Le motif de l’indignation tient, ajouterons-nous encore aux pages d’Hessel, comme posture d’indignation tant interne qu’externe. L’indignation mauricienne s’annonce, non pas uniquement devant un tsunami de l’international, devant un débordement d’une certaine humanité marchande pervertie, et en excès d’asservissement du monde à soi, mais devant une fuite du réel de l’humain venant de soi-même, de l’intérieur, d’une néantisation même de Maurice par elle-même. C'est le processus dénégateur d’une société mauricienne qui devait aujourd'hui advenir à soi mais qui est aujourd'hui caractérisée par la corruption, par l’abdication de la société civile, par un monde politique dégénéré et acculé tenant en captivité un destin. La politisation de notre cité se révèle visiblement sans éthique, tout en évacuant les fonctions politiques et ses différentes nominations de leur réel « politikon ».  À ne considérer que le dysfonctionnement en jeu, rien ne nous distingue des sociétés qui ont sombré dans l’abîme, tel le Congo, la Somalie, où la guerre confisque et prime sur le droit d’avoir faim dans la paix, où l’indignation est depuis longtemps morte. Chez nous, la perversité politique prime sur le droit du développement réel, l’illusion est la marque de notre futur creux et sans horizon. Notre indignation ne peut débuter que par une désidéologisation également urgente et nécessaire pour retrouver les fondements de ce qui nous structure.

Le peuple authentique


Le motif de la Résistance hessellienne était l’indignation devant la démission des responsables politiques, économiques et intellectuels face à une dictature de la contingence. C’était en vue de tracer une autre vision de l’histoire. Les motifs de l’indignation à la mauricienne ne manquent pas, et excèdent de toutes parts. Simplement il nous manque la bravoure et l’éthique de notre peuple pour rappeler les vraies valeurs qui nous font « nous ». Il nous manque la capacité de scruter l’horizon d’un soleil levant qui portera l’appel à l’encontre du mensonge institué, l’horizon des valeurs où l’homme politique arrive à remplir son rôle véritable. Or, chaque citoyen est capable de voir au-delà des perversités institutionnalisées. Il lui faut en faire état afin que chacun soit reconnu dans ses droits et non dans des préjugés négateurs et institutionnalisés.
L’indignation, c'est l’annonce d’un peuple qui advient à l’horizon brumeux. Le peuple authentique ne peut que chercher l’universel, si a fortiori il est lui-même composé de plusieurs ethnies, de plusieurs « pré-cultures » tout en se tenant au carrefour de plusieurs « pré-récits », comme c'est le cas pour le peuple mauricien. Le peuple qui advient ne pourra être que celui qui a su écouter le fond de l’humanité pour entendre ce qui y résonne. C'est ce dont Maurice devait être le pionnier pour être le sol sur lequel celui-ci s’accomplit. Mais pour autant que ce fut un futur nostalgique nié, un Abel qui fut assassiné par un Caïn venu sans s’annoncer, (car étant un futur qui n’advient pas, il s’inscrit dans l’ordre de la nostalgie dans ce qui ne fut pas, ou n’est plus, voire ne sera pas), nous le réclamons.
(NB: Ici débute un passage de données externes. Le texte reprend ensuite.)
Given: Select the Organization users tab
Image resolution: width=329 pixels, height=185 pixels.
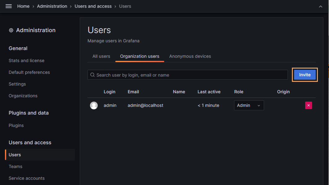Looking at the screenshot, I should (x=139, y=56).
Cette bravoure et cette éthique commencent, et non des moindres, par une simple indignation. La valeur d’un peuple se tient justement ici. Mauriciens, les motifs d’indignation, c’est à chacun de les voir. L’indignation, en fait, n'est-il pas alors qu’un rappel de la conscience aux fins fonds de nous-mêmes, un réveil face à l’assoupissement, un rappel à soi ? Maurice n’est-il pas enfin le meilleur et le pire de ce qui a pu advenir aux mauriciens ?
NB : Les deux livres de Stéphane Hessel vendus à des millions d’exemplaires : Stéphane Hessel, “Indignez Vous”, éditions de ceux qui marchent contre le vent, Indigènes éditions, 2011 ; Stéphane Hessel, Edgar Morin, “Le chemin de l’espérance”, Fayard, 2011. Nous ne pouvons que les soutenir, ainsi que le philosophe tunisien Youssef Sedik.